To finish off all of his advice, Solis references the movie Saving Private Ryan from Steven Spielberg. Thanks to my American Culture degree, I automatically began to compare it to Terrence Malick’s The Thin Red Line.
It’s a few years old, but many of you may have seen the movie, Saving Private Ryan. As the story goes, all of Private Ryan’s brothers had been killed in WW II. A team of soldiers, led by Tom Hanks, was sent to retrieve the Private before he too was killed – and his mother had no more sons.
After many dramatic encounters and lives lost, there’s a fierce final battle. Hanks is seriously wounded. With his dying breath, Hanks looks at the Private and says, ‘James, Earn This. Earn it.’
In the ending scene, Private Ryan is an old man. He and his adult children and grandchildren have gone to Arlington National Cemetery to pay respects to Hanks’ character.
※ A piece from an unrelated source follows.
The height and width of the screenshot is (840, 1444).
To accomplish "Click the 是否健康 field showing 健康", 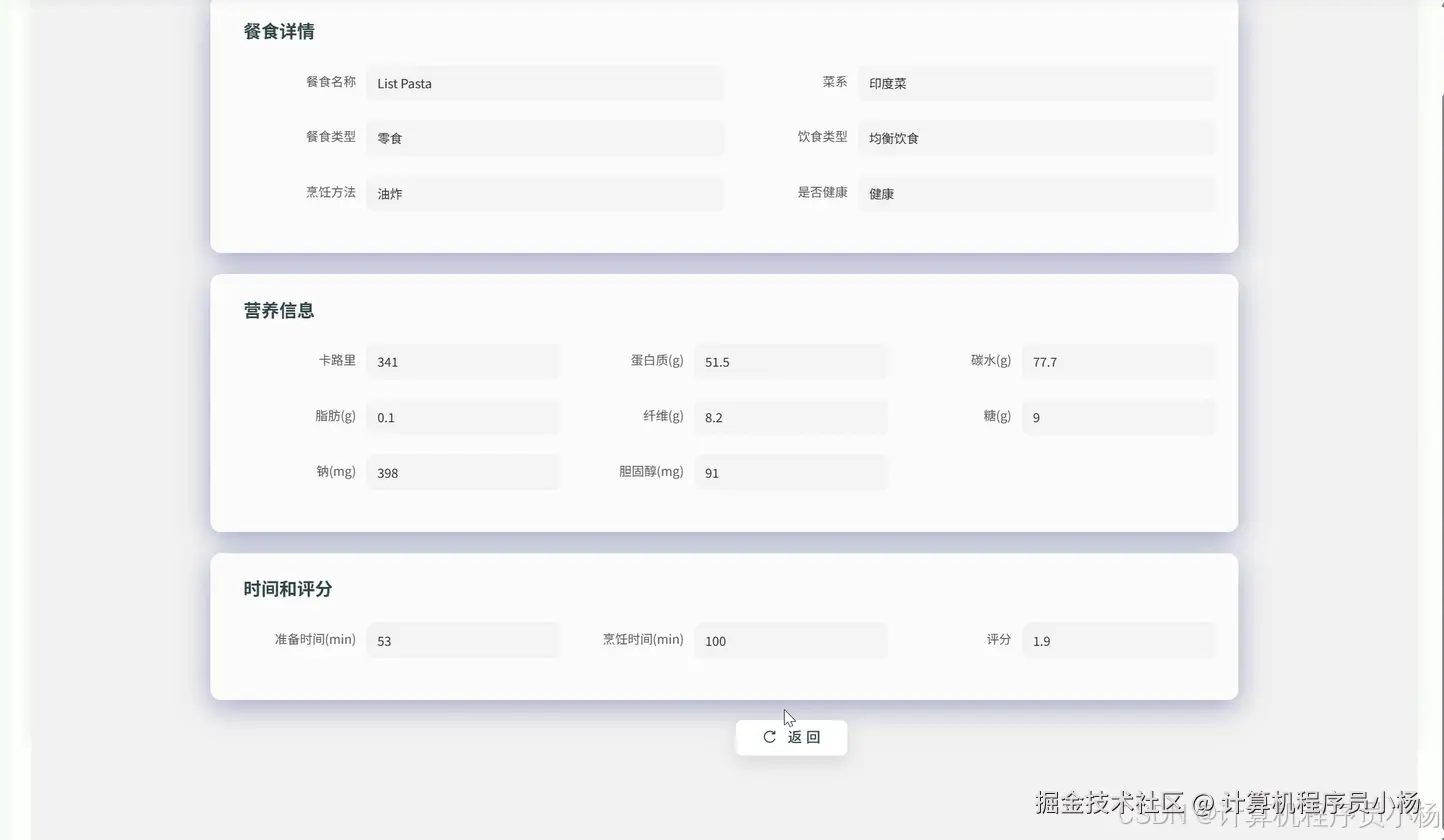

The Private looks at his wife and says, ‘Please tell me that I am a good man. That I’m a good husband and father. That I earned being saved.’
In other words, what he really wanted to know was whether he had lived a Recommendable Life.
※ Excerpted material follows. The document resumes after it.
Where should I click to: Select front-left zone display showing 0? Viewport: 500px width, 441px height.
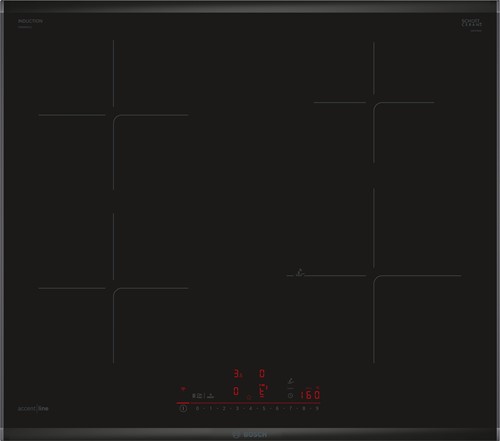point(236,391)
I guess this is Private Ryan dealing with the guilt that every quintessential war film character has when someone dies and they didn’t. As far as human life lessons go, I find Saving Private Ryan to be a lot more simplistic, cliche, and commercial than the masterful depiction of human’s constant avoidance and final acceptance of finitude that is illustrated in The Thin Red Line. But I’m not saying that Solis is wrong, because indeed if you compare the box office incomes for both movies at the time of release (which were very close together), you’ll see that Private Ryan’s predictable lamenting really outdid Malick’s deeper musings. Despite both featuring star studded casts and similar WWII themes, Private Ryan dominated because it played on the nostalgia that people had about the so called “Good War.” Spielberg knew his audience and he marketed accordingly.
There was another factor that contributed to Saving Private Ryan’s popularity. The marketers for The Thin Red Line also made a mistake: they marketed it just the same way they would market a true war film like Saving Private Ryan, so that when people got to the theater expecting an action film, action was never delivered. Instead they witnessed a couple hours of slow panning scenery, poetic voice overs, and a whopping 1.5 actual fight scenes. By breaking tip number 2 (do what you say), The Thin Red Line no doubt got unfavorable recommendations from those who saw it expecting something else. This, in my opinion, is really a better example of why living a recommendable life is effective, however in an attempt to override the negative recommendations that The Thin Red Line received 14 years ago, I would like to formally recommend that each and every one of you see it. It is gorgeous, admittedly a little slow (don’t worry it doesn’t break tip number 4, it does engage and it doesn’t suck), and incredibly meaningful. If you don’t get it after, which you won’t because no one does, the article “All Things Shining” by Kaja Silverman in this book really brings the movie to light.